*EXERCISE GOAL:* With pictures omitted, transcribe exactly the lines from the one containing "You are a GUI" to the end of the records below.

++++++++

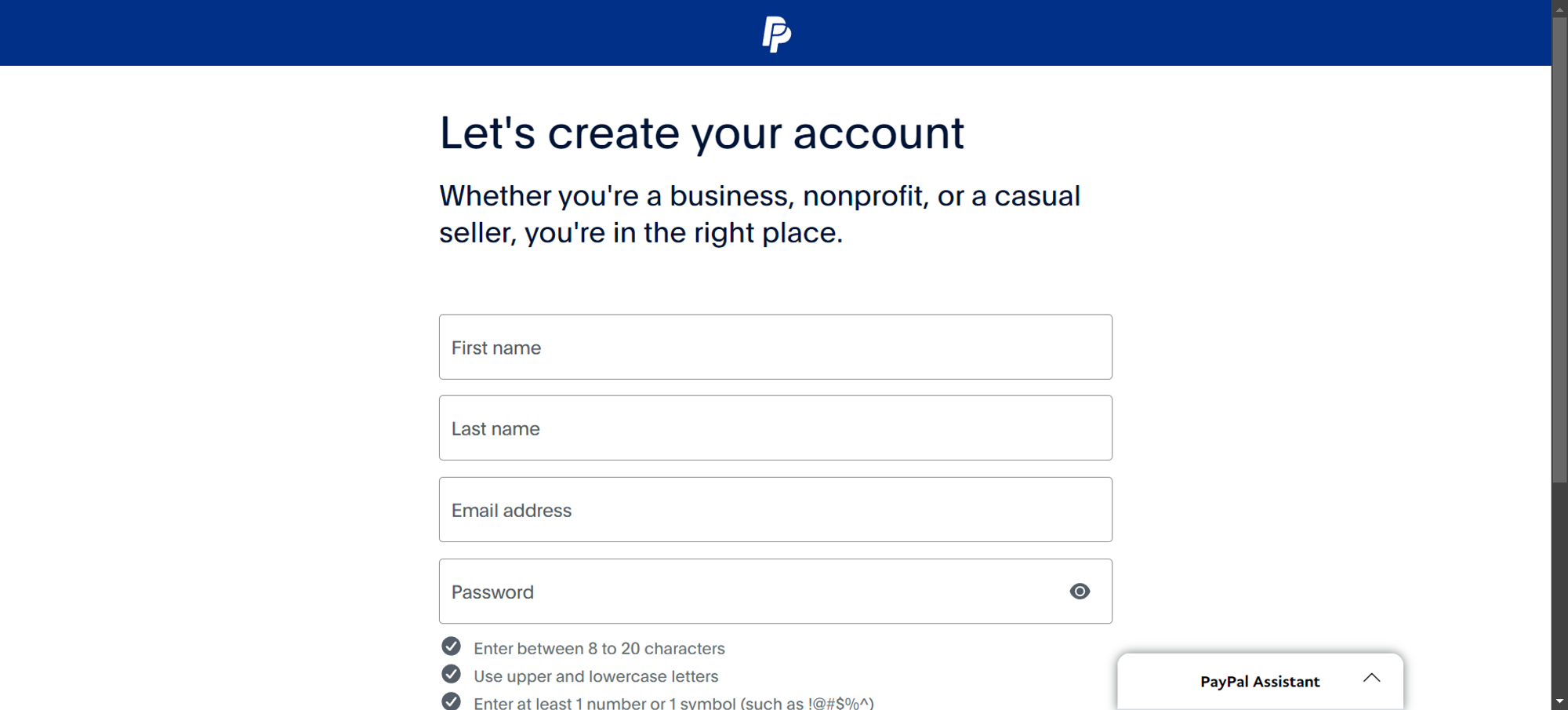Select the blue navigation bar logo area

[x=777, y=33]
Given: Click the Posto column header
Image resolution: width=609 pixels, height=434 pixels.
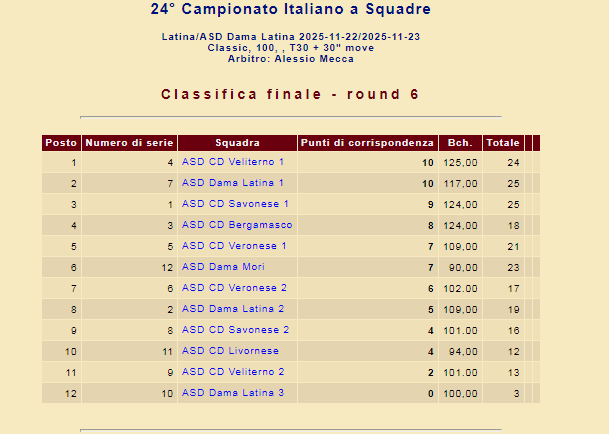Looking at the screenshot, I should [61, 143].
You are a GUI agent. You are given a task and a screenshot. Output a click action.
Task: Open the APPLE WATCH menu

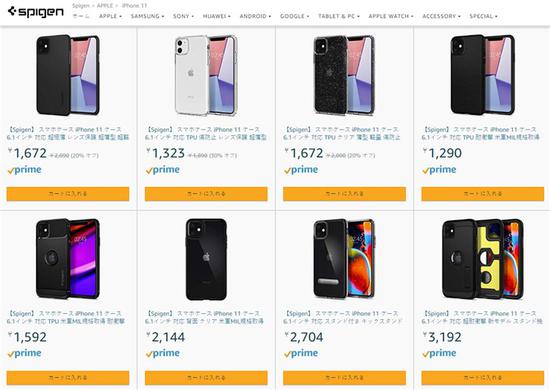pos(391,16)
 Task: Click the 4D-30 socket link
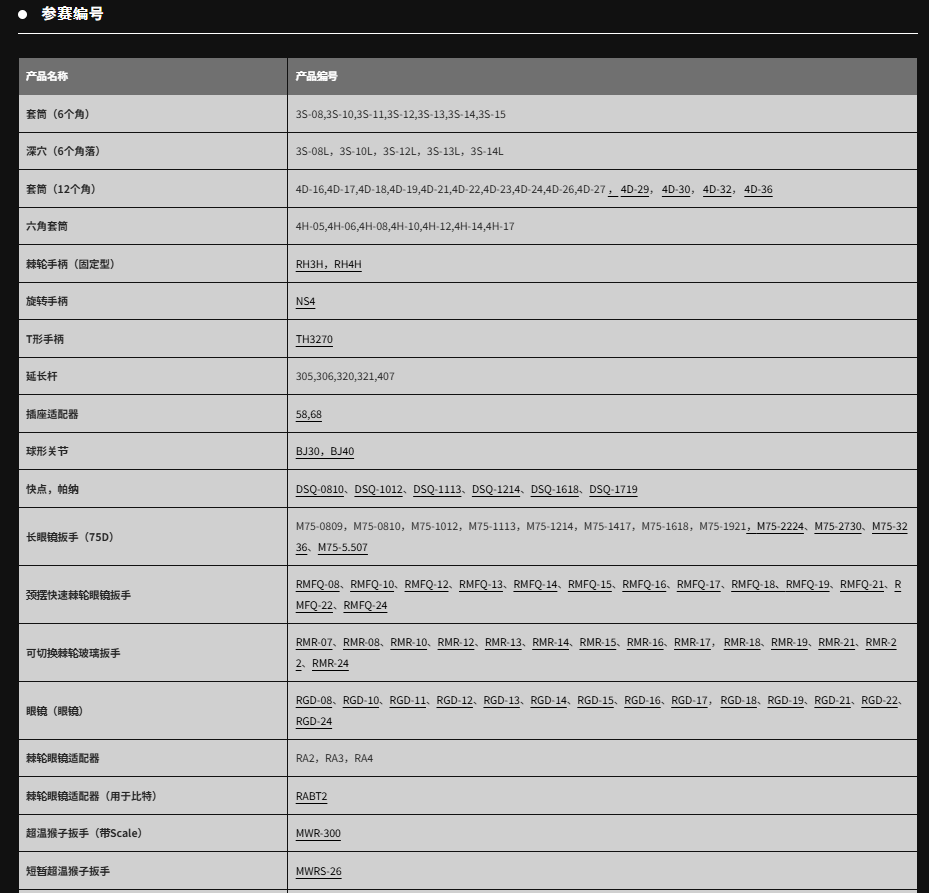[x=676, y=189]
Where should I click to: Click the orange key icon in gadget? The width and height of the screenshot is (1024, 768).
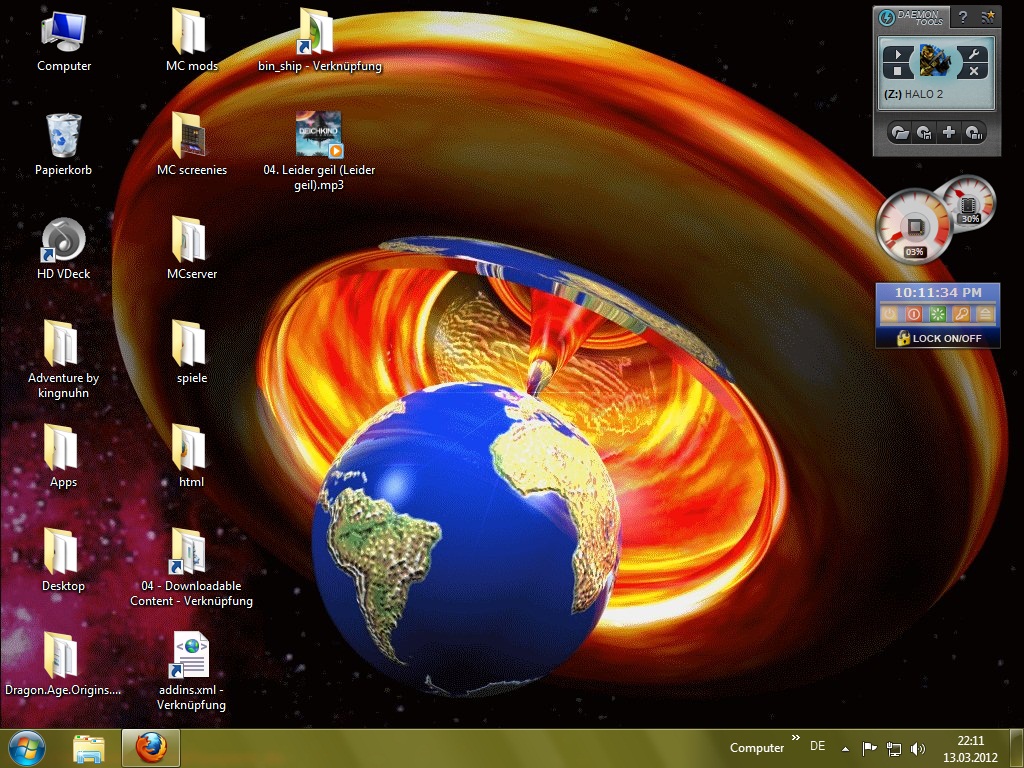[962, 314]
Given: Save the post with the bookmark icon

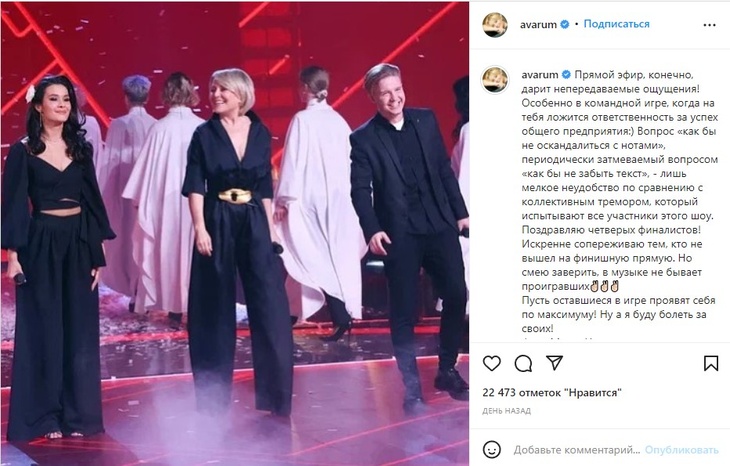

++++++++

*RESULT OF THE TASK:*
You are a GUI agent. You are given a task and a screenshot. Output a click action.
Task: Open the APPLE WATCH menu

pos(391,16)
 Task: Click the 4D-30 socket link
[x=676, y=189]
Where should I click to: Click the orange key icon in gadget? The width and height of the screenshot is (1024, 768).
[962, 314]
Given: Save the post with the bookmark icon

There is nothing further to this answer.